◆ **DATA RECORDS**

● ● ●

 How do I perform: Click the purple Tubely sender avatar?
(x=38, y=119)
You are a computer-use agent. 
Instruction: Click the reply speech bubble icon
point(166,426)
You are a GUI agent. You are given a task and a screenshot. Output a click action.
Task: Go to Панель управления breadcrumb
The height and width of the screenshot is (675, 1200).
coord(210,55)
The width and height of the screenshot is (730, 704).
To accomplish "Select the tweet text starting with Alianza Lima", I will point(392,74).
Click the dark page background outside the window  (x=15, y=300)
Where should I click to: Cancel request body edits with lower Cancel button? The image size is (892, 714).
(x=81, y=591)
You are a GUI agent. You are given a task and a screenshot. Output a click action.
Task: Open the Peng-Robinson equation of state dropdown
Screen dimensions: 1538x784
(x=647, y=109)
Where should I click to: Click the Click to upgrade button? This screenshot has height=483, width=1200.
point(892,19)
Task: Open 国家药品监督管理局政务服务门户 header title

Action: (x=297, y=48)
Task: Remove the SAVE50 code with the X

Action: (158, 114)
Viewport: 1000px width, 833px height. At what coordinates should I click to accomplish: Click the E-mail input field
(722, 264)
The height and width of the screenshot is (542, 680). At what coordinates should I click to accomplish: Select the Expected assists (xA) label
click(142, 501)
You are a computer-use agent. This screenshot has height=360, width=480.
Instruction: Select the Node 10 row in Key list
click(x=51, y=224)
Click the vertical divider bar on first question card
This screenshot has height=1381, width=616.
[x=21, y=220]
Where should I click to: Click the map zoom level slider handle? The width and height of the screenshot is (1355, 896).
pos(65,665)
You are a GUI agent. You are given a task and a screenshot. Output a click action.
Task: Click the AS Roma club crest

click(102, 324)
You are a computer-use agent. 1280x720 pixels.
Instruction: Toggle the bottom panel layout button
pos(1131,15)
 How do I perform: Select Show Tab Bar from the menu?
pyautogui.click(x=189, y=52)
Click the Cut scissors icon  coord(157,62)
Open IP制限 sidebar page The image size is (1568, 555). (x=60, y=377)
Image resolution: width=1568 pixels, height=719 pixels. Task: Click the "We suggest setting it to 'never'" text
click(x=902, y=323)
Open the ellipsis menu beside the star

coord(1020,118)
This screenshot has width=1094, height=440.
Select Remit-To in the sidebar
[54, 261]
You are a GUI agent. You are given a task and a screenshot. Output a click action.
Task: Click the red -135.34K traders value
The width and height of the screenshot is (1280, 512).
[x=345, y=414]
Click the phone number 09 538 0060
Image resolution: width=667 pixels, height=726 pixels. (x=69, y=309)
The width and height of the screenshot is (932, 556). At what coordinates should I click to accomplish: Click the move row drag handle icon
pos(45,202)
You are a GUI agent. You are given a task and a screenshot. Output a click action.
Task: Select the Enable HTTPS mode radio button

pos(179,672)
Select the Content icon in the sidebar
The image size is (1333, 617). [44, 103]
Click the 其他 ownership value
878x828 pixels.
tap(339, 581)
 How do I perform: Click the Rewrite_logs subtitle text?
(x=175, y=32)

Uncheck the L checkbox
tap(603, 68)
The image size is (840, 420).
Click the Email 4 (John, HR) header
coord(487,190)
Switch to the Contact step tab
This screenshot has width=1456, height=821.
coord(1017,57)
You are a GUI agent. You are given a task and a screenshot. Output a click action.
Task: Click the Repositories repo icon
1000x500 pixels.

● ● ●

◆ **TASK REQUIREMENTS**
Retype the listing above, exactly and in full.

◆ **EXERCISE ANSWER**
 How do I perform: Click the purple Tubely sender avatar?
(x=38, y=119)
You are a computer-use agent. 
Instruction: Click the reply speech bubble icon
point(166,426)
You are a GUI agent. You are given a task and a screenshot. Output a click action.
Task: Go to Панель управления breadcrumb
The height and width of the screenshot is (675, 1200).
coord(210,55)
The width and height of the screenshot is (730, 704).
To accomplish "Select the tweet text starting with Alianza Lima", I will point(392,74).
Click the dark page background outside the window  (x=15, y=300)
Where should I click to: Cancel request body edits with lower Cancel button? The image size is (892, 714).
(x=81, y=591)
You are a GUI agent. You are given a task and a screenshot. Output a click action.
Task: Open the Peng-Robinson equation of state dropdown
Screen dimensions: 1538x784
(x=647, y=109)
Where should I click to: Click the Click to upgrade button? This screenshot has height=483, width=1200.
point(892,19)
Task: Open 国家药品监督管理局政务服务门户 header title

Action: (x=297, y=48)
Task: Remove the SAVE50 code with the X

Action: (158, 114)
Viewport: 1000px width, 833px height. At what coordinates should I click to accomplish: Click the E-mail input field
(722, 264)
The height and width of the screenshot is (542, 680). At what coordinates should I click to accomplish: Select the Expected assists (xA) label
click(142, 501)
You are a computer-use agent. This screenshot has height=360, width=480.
Instruction: Select the Node 10 row in Key list
click(x=51, y=224)
Click the vertical divider bar on first question card
This screenshot has height=1381, width=616.
[x=21, y=220]
Where should I click to: Click the map zoom level slider handle? The width and height of the screenshot is (1355, 896).
pos(65,665)
You are a GUI agent. You are given a task and a screenshot. Output a click action.
Task: Click the AS Roma club crest

click(102, 324)
You are a computer-use agent. 1280x720 pixels.
Instruction: Toggle the bottom panel layout button
pos(1131,15)
 How do I perform: Select Show Tab Bar from the menu?
pyautogui.click(x=189, y=52)
Click the Cut scissors icon  coord(157,62)
Open IP制限 sidebar page The image size is (1568, 555). (x=60, y=377)
Image resolution: width=1568 pixels, height=719 pixels. Task: Click the "We suggest setting it to 'never'" text
click(x=902, y=323)
Open the ellipsis menu beside the star

coord(1020,118)
This screenshot has width=1094, height=440.
Select Remit-To in the sidebar
[54, 261]
You are a GUI agent. You are given a task and a screenshot. Output a click action.
Task: Click the red -135.34K traders value
The width and height of the screenshot is (1280, 512).
[x=345, y=414]
Click the phone number 09 538 0060
Image resolution: width=667 pixels, height=726 pixels. (x=69, y=309)
The width and height of the screenshot is (932, 556). At what coordinates should I click to accomplish: Click the move row drag handle icon
pos(45,202)
You are a GUI agent. You are given a task and a screenshot. Output a click action.
Task: Select the Enable HTTPS mode radio button

pos(179,672)
Select the Content icon in the sidebar
The image size is (1333, 617). [44, 103]
Click the 其他 ownership value
878x828 pixels.
tap(339, 581)
 How do I perform: Click the Rewrite_logs subtitle text?
(x=175, y=32)

Uncheck the L checkbox
tap(603, 68)
The image size is (840, 420).
Click the Email 4 (John, HR) header
coord(487,190)
Switch to the Contact step tab
This screenshot has width=1456, height=821.
coord(1017,57)
You are a GUI agent. You are given a task and a screenshot. Output a click action.
Task: Click the Repositories repo icon
1000x500 pixels.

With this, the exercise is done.